--- Tasks to perform ---
1) According to the study abstract, what was the only independent factor that predicted survival?
2) Copy word for word the part of the study abstract between "Methods: Patients were" and "9.8 months, respectively.", inclusive.

--- Provided text ---
%%
Background: Analysis of primary prevention studies of the use of beta-blockers has shown clear reductions in variceal bleeding in cirrhotic patients with varices. In contrast, the usefulness of prophylactic endoscopic sclerotherapy, alone or in combination with propranolol, in the management of these patients is still under investigation. The present study compared the efficacy of combined sclerotherapy and propranolol versus propranolol alone in the primary prevention of hemorrhage in cirrhotic patients with varices and high (greater than 18 mm Hg) intraesophageal variceal pressure.
Methods: Patients were randomly assigned to propranolol (42 patients) or to propranolol plus sclerotherapy (44 patients). The mean duration of follow-up was 26.8 +/- 7.7 and 24.6 +/- 9.8 months, respectively.
Results: During this period 23% of the patients in the combination group experienced at least 1 episode of bleeding due to varices or congestive gastropathy as compared with 14% in the propranolol group (not significant). Twenty-three patients (52%) in the combination group developed complications as compared with 8 (19%) in the propranolol group (p = 0.002). The mortality rate was similar in both groups (14% and 18%, respectively). The only independent factor predictive of survival was the level of serum albumin.
Conclusions: Endoscopic sclerotherapy should not be used for the primary prevention of hemorrhage in cirrhotic patients at high risk of variceal bleeding who are undergoing treatment with propranolol.
%%
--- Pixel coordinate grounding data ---
%%
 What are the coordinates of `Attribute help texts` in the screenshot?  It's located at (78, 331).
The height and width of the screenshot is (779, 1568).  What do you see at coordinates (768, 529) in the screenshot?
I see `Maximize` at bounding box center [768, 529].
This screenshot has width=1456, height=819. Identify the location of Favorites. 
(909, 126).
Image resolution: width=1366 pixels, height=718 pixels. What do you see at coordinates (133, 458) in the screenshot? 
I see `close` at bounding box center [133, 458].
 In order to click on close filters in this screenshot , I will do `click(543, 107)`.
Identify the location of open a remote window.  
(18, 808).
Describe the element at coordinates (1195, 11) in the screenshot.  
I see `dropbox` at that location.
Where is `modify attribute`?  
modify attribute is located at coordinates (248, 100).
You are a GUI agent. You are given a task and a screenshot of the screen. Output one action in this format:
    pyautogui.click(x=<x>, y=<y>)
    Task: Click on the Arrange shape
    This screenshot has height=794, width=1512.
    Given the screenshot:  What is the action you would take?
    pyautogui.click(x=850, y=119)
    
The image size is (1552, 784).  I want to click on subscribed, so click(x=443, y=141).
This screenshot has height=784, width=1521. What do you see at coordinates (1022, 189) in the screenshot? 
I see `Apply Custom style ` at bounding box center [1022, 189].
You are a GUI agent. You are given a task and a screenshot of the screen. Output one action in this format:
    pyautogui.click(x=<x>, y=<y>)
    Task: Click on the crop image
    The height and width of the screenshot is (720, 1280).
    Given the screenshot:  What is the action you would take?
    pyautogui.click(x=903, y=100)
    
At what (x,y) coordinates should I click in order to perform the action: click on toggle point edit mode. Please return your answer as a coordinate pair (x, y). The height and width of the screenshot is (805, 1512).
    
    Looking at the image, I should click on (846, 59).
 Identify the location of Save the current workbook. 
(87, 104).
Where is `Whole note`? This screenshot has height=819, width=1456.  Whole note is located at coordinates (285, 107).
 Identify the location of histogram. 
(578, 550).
%%
--- Per-task answers ---
1) The level of serum albumin.

2)
Methods: Patients were randomly assigned to propranolol (42 patients) or to propranolol plus sclerotherapy (44 patients). The mean duration of follow-up was 26.8 +/- 7.7 and 24.6 +/- 9.8 months, respectively.